--- Data records ---

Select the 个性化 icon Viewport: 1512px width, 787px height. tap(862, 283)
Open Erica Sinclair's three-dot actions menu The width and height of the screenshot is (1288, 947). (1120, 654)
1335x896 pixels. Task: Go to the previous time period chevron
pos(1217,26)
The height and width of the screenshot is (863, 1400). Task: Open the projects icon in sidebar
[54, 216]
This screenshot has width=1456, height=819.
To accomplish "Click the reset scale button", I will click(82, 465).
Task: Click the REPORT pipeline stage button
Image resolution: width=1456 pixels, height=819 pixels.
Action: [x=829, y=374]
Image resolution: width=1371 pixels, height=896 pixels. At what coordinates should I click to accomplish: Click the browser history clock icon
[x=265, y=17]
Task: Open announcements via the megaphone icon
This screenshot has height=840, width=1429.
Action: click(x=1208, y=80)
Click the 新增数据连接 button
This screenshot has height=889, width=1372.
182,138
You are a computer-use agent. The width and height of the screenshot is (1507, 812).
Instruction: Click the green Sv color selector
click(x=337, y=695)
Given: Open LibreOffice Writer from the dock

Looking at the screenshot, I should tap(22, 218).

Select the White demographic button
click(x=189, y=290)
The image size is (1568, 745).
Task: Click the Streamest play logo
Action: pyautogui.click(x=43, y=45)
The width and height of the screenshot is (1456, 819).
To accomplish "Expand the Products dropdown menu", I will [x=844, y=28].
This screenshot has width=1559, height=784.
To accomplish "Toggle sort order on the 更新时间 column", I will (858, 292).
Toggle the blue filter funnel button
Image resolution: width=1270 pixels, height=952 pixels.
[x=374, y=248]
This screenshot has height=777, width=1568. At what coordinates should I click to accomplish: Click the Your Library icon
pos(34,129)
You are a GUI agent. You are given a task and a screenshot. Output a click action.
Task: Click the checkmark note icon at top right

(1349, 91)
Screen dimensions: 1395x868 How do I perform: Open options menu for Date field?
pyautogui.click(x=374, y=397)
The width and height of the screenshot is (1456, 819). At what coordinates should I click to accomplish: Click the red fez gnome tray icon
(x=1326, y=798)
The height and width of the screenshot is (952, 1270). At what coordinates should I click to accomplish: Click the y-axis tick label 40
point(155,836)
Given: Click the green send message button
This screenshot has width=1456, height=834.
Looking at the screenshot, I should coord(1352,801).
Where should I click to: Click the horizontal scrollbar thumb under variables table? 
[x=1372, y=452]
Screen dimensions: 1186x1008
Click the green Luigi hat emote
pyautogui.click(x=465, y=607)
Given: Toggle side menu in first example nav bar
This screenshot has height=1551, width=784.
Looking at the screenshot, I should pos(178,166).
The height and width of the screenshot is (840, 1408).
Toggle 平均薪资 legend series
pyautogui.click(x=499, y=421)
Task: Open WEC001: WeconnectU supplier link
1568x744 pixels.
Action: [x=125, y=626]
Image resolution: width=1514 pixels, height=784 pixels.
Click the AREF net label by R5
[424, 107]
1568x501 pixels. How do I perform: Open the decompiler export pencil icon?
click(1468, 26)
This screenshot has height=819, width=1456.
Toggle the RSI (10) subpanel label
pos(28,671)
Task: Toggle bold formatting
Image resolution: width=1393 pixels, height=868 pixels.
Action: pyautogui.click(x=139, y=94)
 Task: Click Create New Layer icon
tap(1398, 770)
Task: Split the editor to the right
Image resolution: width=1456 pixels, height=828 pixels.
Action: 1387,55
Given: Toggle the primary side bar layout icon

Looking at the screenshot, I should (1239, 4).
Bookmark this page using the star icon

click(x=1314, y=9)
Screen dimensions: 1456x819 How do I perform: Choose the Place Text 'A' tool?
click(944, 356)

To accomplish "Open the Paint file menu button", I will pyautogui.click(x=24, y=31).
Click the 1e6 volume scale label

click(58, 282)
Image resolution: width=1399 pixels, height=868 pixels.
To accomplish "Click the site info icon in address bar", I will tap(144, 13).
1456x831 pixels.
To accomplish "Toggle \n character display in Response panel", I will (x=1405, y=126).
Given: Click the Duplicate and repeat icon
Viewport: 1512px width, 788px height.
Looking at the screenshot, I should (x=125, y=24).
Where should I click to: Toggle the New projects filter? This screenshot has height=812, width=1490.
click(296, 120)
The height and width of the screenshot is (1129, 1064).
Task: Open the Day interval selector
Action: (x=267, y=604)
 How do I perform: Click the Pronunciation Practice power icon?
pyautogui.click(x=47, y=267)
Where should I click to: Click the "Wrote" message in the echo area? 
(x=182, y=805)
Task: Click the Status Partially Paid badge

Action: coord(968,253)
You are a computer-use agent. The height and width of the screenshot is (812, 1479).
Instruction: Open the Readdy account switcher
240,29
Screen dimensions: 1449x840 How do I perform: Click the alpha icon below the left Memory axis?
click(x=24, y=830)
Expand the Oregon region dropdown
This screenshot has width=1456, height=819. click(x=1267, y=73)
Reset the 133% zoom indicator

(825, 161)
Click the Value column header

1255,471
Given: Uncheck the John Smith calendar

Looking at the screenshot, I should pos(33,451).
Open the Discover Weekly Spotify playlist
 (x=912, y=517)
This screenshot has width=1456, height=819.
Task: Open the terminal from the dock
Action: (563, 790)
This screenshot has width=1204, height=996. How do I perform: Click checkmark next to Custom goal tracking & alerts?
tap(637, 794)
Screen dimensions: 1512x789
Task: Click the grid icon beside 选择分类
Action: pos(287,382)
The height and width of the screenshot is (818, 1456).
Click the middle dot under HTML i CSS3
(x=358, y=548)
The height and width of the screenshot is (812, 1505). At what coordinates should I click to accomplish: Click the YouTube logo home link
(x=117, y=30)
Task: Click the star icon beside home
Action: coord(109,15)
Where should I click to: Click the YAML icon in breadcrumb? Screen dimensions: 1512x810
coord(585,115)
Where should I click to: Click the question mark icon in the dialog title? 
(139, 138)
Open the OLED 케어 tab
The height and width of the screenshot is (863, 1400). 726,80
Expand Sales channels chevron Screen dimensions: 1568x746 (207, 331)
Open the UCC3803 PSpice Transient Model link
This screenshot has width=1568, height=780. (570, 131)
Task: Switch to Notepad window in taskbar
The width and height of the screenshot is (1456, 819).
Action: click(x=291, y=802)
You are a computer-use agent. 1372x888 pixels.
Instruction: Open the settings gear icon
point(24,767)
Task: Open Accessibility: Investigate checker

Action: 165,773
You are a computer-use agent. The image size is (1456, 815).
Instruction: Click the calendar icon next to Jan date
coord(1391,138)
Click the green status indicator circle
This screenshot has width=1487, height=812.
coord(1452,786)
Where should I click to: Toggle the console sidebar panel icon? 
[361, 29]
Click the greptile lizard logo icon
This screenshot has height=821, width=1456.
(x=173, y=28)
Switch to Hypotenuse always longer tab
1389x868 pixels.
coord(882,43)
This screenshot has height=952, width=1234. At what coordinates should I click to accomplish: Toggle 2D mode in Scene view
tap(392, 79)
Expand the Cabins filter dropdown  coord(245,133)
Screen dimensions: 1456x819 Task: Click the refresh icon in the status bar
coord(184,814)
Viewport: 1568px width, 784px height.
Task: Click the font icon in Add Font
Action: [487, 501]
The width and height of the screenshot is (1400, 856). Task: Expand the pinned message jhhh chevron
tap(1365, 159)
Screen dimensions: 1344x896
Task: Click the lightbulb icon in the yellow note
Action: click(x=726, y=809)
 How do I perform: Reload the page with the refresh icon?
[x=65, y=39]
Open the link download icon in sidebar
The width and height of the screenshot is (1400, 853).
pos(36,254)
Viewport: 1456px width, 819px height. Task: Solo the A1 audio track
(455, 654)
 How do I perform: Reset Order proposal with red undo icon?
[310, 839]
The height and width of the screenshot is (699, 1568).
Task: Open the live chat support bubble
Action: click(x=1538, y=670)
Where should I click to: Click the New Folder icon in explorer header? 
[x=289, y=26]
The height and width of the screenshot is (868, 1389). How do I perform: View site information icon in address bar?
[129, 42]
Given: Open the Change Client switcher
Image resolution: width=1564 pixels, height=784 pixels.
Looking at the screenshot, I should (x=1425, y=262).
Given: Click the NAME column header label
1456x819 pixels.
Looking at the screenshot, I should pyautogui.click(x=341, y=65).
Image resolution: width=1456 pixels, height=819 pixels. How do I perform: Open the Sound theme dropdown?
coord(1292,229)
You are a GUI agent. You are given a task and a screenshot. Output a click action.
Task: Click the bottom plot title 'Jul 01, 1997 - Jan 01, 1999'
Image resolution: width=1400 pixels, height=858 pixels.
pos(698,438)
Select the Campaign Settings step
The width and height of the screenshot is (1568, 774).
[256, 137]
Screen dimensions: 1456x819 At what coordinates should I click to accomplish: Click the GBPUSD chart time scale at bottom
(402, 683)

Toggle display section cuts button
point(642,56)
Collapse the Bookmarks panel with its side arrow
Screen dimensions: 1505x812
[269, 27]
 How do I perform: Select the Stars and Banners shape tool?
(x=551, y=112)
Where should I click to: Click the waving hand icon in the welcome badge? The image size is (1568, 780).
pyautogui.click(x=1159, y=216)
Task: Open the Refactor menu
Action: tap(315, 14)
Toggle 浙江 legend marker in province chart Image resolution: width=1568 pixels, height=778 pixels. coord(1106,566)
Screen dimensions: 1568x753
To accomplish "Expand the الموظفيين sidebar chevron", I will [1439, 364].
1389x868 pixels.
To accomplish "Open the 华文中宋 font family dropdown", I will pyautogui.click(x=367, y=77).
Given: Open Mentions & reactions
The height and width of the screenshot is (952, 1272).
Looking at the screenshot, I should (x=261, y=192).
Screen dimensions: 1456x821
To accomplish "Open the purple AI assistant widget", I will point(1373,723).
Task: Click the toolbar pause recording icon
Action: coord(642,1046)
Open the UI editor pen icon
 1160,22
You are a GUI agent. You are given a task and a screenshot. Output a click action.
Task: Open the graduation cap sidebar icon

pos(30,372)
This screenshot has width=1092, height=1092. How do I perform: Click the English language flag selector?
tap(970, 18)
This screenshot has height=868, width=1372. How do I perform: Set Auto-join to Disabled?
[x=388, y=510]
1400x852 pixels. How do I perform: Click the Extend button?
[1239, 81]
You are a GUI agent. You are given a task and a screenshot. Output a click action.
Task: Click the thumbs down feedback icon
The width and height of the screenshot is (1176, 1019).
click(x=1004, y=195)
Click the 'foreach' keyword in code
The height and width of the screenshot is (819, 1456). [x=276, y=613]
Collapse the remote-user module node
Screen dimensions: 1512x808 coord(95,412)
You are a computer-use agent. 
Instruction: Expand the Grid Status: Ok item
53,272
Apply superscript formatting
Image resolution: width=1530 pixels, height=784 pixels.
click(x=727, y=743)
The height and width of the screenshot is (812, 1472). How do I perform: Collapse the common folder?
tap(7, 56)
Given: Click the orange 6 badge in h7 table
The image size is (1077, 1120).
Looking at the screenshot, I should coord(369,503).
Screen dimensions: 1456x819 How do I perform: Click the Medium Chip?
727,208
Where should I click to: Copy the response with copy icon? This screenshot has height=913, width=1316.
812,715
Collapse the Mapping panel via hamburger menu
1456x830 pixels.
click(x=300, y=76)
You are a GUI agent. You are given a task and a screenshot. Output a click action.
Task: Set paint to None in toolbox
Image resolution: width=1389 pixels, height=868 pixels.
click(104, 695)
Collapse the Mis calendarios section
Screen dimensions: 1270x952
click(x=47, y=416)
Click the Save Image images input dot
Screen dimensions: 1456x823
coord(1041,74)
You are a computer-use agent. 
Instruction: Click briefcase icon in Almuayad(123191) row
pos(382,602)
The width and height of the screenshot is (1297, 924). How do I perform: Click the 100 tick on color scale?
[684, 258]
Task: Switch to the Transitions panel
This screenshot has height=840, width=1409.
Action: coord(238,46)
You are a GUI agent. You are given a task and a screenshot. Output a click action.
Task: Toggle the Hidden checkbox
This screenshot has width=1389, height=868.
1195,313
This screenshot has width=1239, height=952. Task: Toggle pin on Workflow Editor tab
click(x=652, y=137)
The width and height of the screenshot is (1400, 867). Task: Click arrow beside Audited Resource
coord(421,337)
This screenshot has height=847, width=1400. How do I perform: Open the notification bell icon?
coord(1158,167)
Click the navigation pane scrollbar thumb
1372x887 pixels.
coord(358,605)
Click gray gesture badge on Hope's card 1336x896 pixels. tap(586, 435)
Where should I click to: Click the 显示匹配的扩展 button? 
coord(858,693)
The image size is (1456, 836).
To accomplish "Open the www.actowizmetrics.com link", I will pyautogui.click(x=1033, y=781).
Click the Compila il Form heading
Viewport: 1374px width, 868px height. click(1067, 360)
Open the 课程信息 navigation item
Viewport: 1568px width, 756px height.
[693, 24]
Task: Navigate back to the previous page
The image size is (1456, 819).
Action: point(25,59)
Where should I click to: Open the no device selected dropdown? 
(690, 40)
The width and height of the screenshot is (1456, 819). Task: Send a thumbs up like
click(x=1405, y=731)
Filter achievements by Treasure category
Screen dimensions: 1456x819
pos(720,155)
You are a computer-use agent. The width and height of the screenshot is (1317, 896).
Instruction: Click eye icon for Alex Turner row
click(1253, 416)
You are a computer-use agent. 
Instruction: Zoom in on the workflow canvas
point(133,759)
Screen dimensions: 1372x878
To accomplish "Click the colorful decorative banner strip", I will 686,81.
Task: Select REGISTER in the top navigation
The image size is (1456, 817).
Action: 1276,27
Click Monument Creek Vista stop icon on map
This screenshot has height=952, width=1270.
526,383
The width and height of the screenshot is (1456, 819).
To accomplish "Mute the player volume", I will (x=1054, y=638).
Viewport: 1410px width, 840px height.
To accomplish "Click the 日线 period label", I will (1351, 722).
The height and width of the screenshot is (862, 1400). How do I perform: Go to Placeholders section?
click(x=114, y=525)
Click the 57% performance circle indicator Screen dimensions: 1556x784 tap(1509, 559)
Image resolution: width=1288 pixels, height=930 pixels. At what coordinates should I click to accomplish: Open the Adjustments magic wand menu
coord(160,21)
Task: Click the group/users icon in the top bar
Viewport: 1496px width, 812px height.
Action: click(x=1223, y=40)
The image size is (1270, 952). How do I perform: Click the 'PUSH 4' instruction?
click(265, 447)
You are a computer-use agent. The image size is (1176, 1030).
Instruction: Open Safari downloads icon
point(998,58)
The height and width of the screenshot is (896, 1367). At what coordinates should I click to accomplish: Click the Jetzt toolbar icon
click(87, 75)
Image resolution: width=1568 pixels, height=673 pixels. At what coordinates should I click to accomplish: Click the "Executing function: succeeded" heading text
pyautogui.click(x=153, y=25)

---

» What to do
Reproduce, character for character, only the lines of the preceding data that start at the line with "Screen dimensions: 1395x868" and end at the line with "Screen dimensions: 1186x1008", both included.

» Response
Screen dimensions: 1395x868 How do I perform: Open options menu for Date field?
pyautogui.click(x=374, y=397)
The width and height of the screenshot is (1456, 819). At what coordinates should I click to accomplish: Click the red fez gnome tray icon
(x=1326, y=798)
The height and width of the screenshot is (952, 1270). At what coordinates should I click to accomplish: Click the y-axis tick label 40
point(155,836)
Given: Click the green send message button
This screenshot has width=1456, height=834.
Looking at the screenshot, I should coord(1352,801).
Where should I click to: Click the horizontal scrollbar thumb under variables table? 
[x=1372, y=452]
Screen dimensions: 1186x1008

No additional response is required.